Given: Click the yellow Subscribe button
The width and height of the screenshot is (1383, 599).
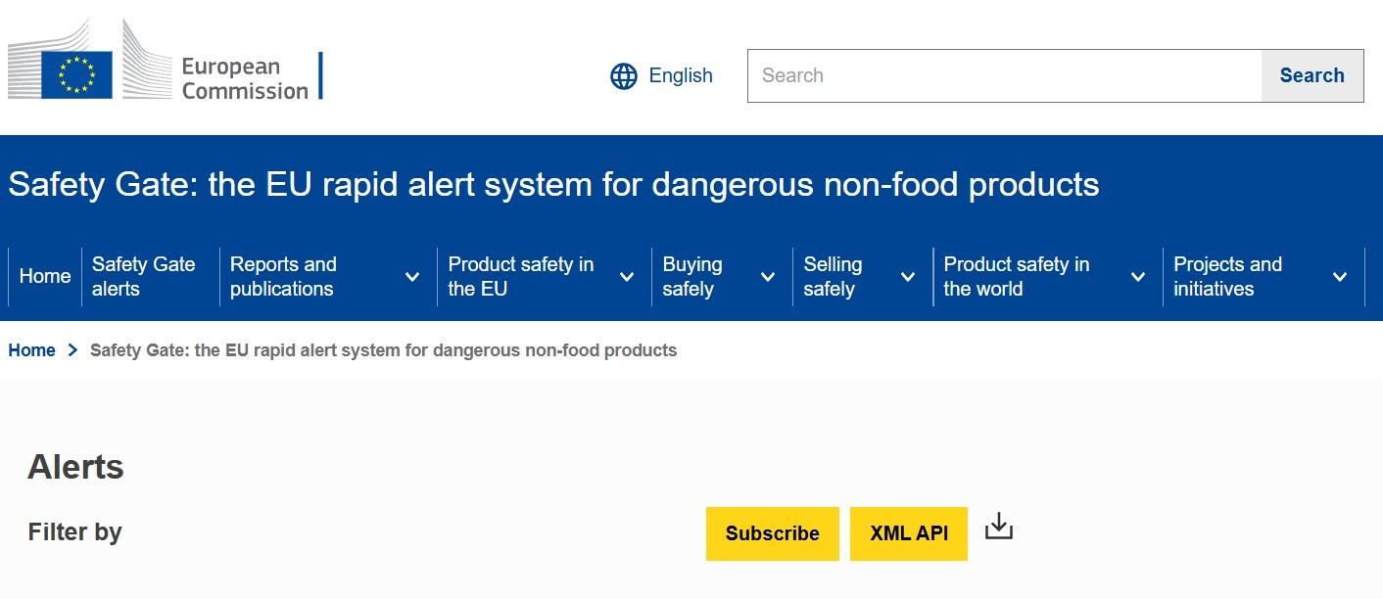Looking at the screenshot, I should tap(772, 533).
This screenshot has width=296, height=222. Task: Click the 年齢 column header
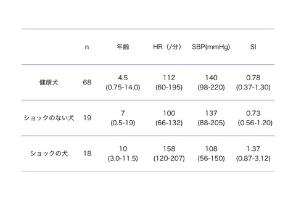pyautogui.click(x=123, y=47)
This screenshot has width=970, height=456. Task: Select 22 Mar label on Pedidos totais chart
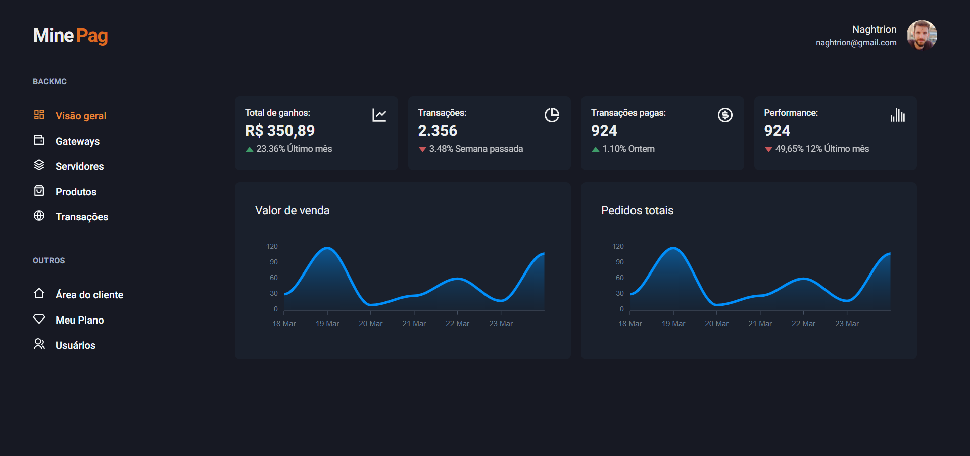pos(803,324)

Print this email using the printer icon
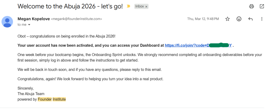[251, 6]
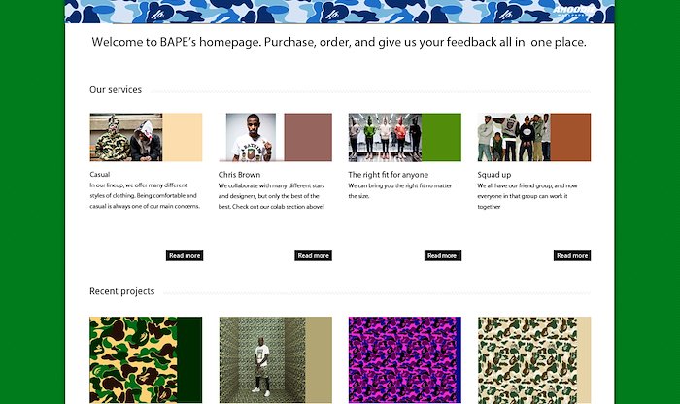Click Read more under Casual

pyautogui.click(x=185, y=255)
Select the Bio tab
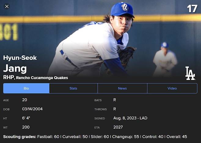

────

- [What you have to do]: Before you print the records, please set aside any pictures and keep everything else exact.

- [Written answer]:
Given: Click the yellow Subscribe button
The width and height of the screenshot is (1383, 599).
Looking at the screenshot, I should tap(772, 533).
This screenshot has width=296, height=222. Task: Click the 年齢 column header
pyautogui.click(x=123, y=47)
This screenshot has width=970, height=456. Task: Select 22 Mar label on Pedidos totais chart
pos(803,324)

Print this email using the printer icon
[251, 6]
Click Read more under Casual

pyautogui.click(x=185, y=255)
Select the Bio tab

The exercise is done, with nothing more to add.